Now that winter is winding down, the snowmelt is revealing an ugly remnant of the season.

Many of our state highways are littered with garbage.

PennDOT says crews haven’t been able to do proper cleanups in weeks.

It’s a late-winter affliction along state highways like Route 33 in Northampton County: Mile after mile of messy muck.

The snow is gone and the trash is back.

“First of all, I wonder how it got there in the first place,” said Eugene Search of Easton.

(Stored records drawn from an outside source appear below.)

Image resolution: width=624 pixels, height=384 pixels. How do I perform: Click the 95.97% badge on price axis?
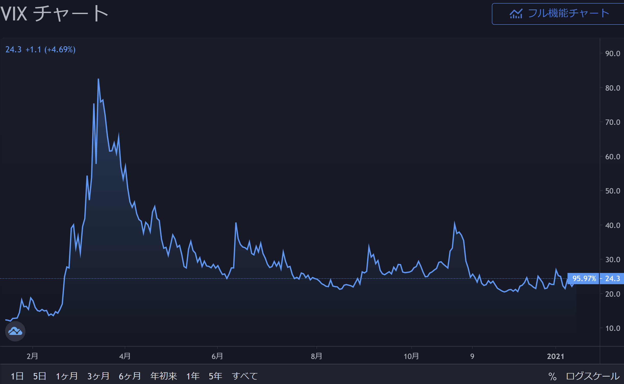click(584, 279)
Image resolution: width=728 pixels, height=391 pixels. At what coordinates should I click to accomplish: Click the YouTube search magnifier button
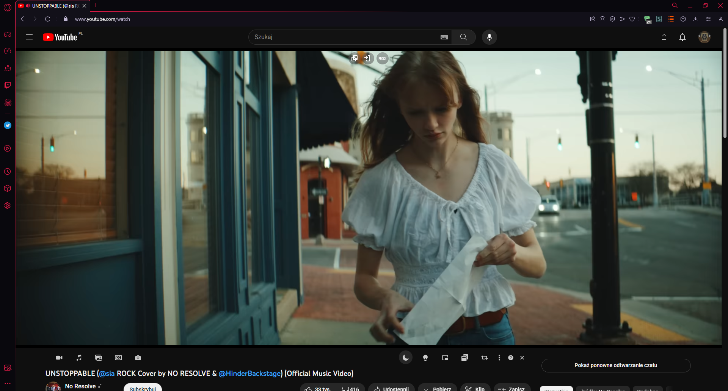(463, 37)

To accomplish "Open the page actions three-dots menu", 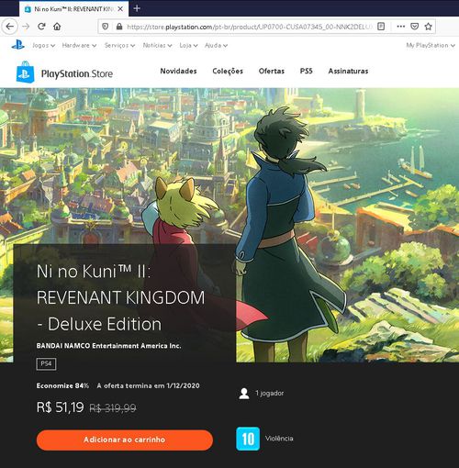I will click(400, 27).
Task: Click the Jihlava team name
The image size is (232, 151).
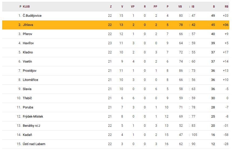Action: (x=28, y=25)
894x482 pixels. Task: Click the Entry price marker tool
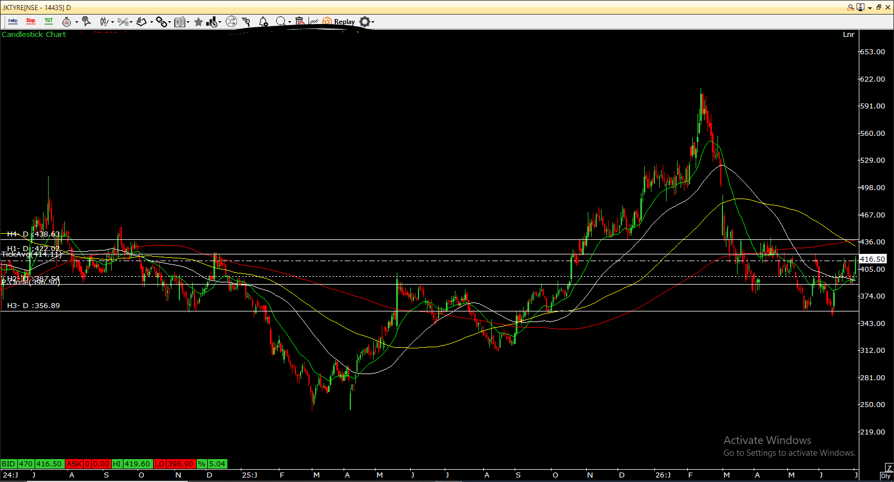click(x=13, y=21)
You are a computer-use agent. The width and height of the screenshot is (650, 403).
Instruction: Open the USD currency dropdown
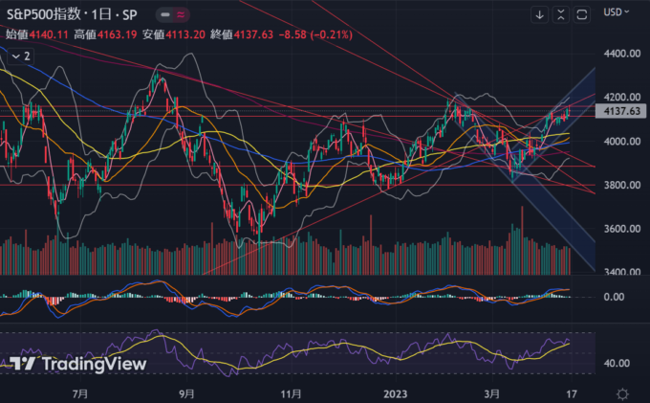click(614, 11)
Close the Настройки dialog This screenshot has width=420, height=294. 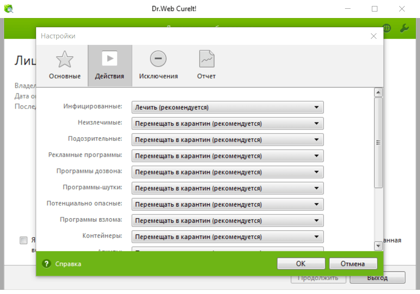coord(373,36)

“And it’s a ton of garbage. They no sooner pick it up and there’s just more garbage. I don’t know where it comes from,” said Mark Sokolowski of Palmer Township.

On a muddy gray day, roadside trash can make it seem just a little bit uglier.

But PennDOT says that cleanup is on the way.

“Typically in the spring we will get a lot of complaints regarding the litter,” said Sean Brown, a PennDOT spokesman.

In 2024, PennDOT spent more than 18 million dollars on trash removal.

PennDOT picked up four million pounds in 2025.

“(I’d like to see) a little more enforcement,” Sokolowski said.

“Quite frankly, I’d like to see people who throw trash out of their cars ticketed,” Search said.

Fines for littering on a Pennsylvania highway can range from 50 dollars for a first offense, to up to $1,000 for repeat offenders.

PennDOT says it will resume trash collection in the coming days.

“PA cleanup, adopt a highway, those things do get started,” Brown said.